Thus, we have a basic structure.

4.2. Setting Up Debezium for Real-time Synchronization

To set up Debezium for data change capturing, we use Docker for simplicity:

$ sudo apt-get update
$ sudo apt-get install docker.io docker-compose

Now, we edit the docker-compose.yml file in the project root:

version: '2'
services:
  zookeeper:
    image: debezium/zookeeper:1.9
    ports:
     - 2181:2181
     - 2888:2888
     - 3888:3888
  kafka:
    image: debezium/kafka:1.9
    ports:
     - 9092:9092
    links:
     - zookeeper
    environment:
     - ZOOKEEPER_CONNECT=zookeeper:2181
  mysql:
    image: debezium/example-mysql:1.9
    ports:
     - 3307:3306
    environment:
     - MYSQL_ROOT_PASSWORD=debezium
     - MYSQL_USER=mysqluser
     - MYSQL_PASSWORD=mysqlpw
  connect:
    image: debezium/connect:1.9
    ports:
     - 8083:8083
    links:
     - kafka
     - mysql
    environment:
     - BOOTSTRAP_SERVERS=kafka:9092
     - GROUP_ID=1
     - CONFIG_STORAGE_TOPIC=my_connect_configs
     - OFFSET_STORAGE_TOPIC=my_connect_offsets
     - STATUS_STORAGE_TOPIC=my_connect_statuses

This file provides a configuration setup for four services:

Zookeeper
Kafka
MySQL
Debezium Connect

We configure the services to use specific ports and link to each other, ensuring proper communication between them. We then map the MySQL service to port 3307 on the host machine to avoid conflicts with any local MySQL installation.
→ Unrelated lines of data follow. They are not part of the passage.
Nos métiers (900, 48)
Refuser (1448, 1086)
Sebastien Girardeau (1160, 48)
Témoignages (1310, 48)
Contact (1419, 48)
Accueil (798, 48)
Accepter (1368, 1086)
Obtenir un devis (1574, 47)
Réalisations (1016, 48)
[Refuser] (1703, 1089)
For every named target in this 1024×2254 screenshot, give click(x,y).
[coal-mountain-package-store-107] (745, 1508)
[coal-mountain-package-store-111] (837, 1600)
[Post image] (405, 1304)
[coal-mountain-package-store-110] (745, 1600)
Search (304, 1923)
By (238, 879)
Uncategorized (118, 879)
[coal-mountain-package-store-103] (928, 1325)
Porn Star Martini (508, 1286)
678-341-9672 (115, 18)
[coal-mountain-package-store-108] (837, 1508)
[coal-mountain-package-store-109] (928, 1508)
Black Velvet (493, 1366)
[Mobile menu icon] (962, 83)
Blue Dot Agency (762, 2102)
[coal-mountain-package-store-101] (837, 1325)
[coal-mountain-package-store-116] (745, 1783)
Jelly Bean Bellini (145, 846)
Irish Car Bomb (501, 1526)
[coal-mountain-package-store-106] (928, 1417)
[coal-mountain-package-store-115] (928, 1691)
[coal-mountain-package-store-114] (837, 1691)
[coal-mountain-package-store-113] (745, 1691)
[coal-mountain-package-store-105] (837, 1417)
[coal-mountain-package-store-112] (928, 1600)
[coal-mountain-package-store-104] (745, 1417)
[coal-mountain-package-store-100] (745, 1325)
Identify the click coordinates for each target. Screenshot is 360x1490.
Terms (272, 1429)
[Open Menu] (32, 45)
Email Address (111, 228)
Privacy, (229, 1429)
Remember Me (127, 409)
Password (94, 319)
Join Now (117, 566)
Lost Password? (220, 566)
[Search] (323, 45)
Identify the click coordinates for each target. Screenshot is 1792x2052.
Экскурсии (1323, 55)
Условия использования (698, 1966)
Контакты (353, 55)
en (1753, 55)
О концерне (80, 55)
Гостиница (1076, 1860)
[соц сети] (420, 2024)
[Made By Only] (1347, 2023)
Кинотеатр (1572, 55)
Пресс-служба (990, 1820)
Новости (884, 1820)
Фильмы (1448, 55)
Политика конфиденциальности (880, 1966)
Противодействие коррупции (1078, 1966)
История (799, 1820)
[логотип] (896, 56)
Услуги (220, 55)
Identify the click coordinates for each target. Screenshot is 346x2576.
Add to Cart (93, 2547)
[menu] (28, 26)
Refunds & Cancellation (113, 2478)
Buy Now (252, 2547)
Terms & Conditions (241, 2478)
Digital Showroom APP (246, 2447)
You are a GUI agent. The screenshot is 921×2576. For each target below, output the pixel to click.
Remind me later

Now, we can start the services:

$ cd ~/elasticsearch-mysql-integration
$ sudo docker-compose up -d

Next, we configure the Debezium MySQL connector by editing the register-mysql.json file:

{
    "name": "bookstore-connector",
    "config": {
        "connector.class": "io.debezium.connector.mysql.MySqlConnector",
        "tasks.max": "1",
        "database.hostname": "mysql",
        "database.port": "3306",
        "database.user": "debezium",
        "database.password": "dbz",
        "database.server.id": "184054",
        "database.server.name": "dbserver1",
        "database.include.list": "bookstore",
        "database.history.kafka.bootstrap.servers": "kafka:9092",
        "database.history.kafka.topic": "dbhistory.bookstore"
    }
}

Finally, we register the Debezium connector:

$ curl -i -X POST -H "Accept:application/json" -H "Content-Type:application/json" localhost:8083/connectors/ -d @register-mysql.json
HTTP/1.1 201 Created
Date: Thu, 27 Jun 2024 07:53:43 GMT
Location: http://localhost:8083/connectors/bookstore-connector
Content-Type: application/json
Content-Length: 490
Server: Jetty(9.4.44.v20210927)

{"name":"bookstore-connector","config":{"connector.class":"io.debezium.connector.mysql.MySqlConnector","tasks.max":"1","database.hostname":"mysql","database.port":"3306","database.user":"debezium","database.password":"dbz","database.server.id":"184054","database.server.name":"dbserver1","database.include.list":"bookstore","database.history.kafka.bootstrap.servers":"kafka:9092","database.history.kafka.topic":"dbhistory.bookstore","name":"bookstore-connector"},"tasks":[],"type":"source"}

This command sends a POST request with the configuration defined in register-mysql.json to the Debezium Connect service. The successful response indicates that the connector is set up and ready to capture changes from the MySQL database and publish them to Kafka.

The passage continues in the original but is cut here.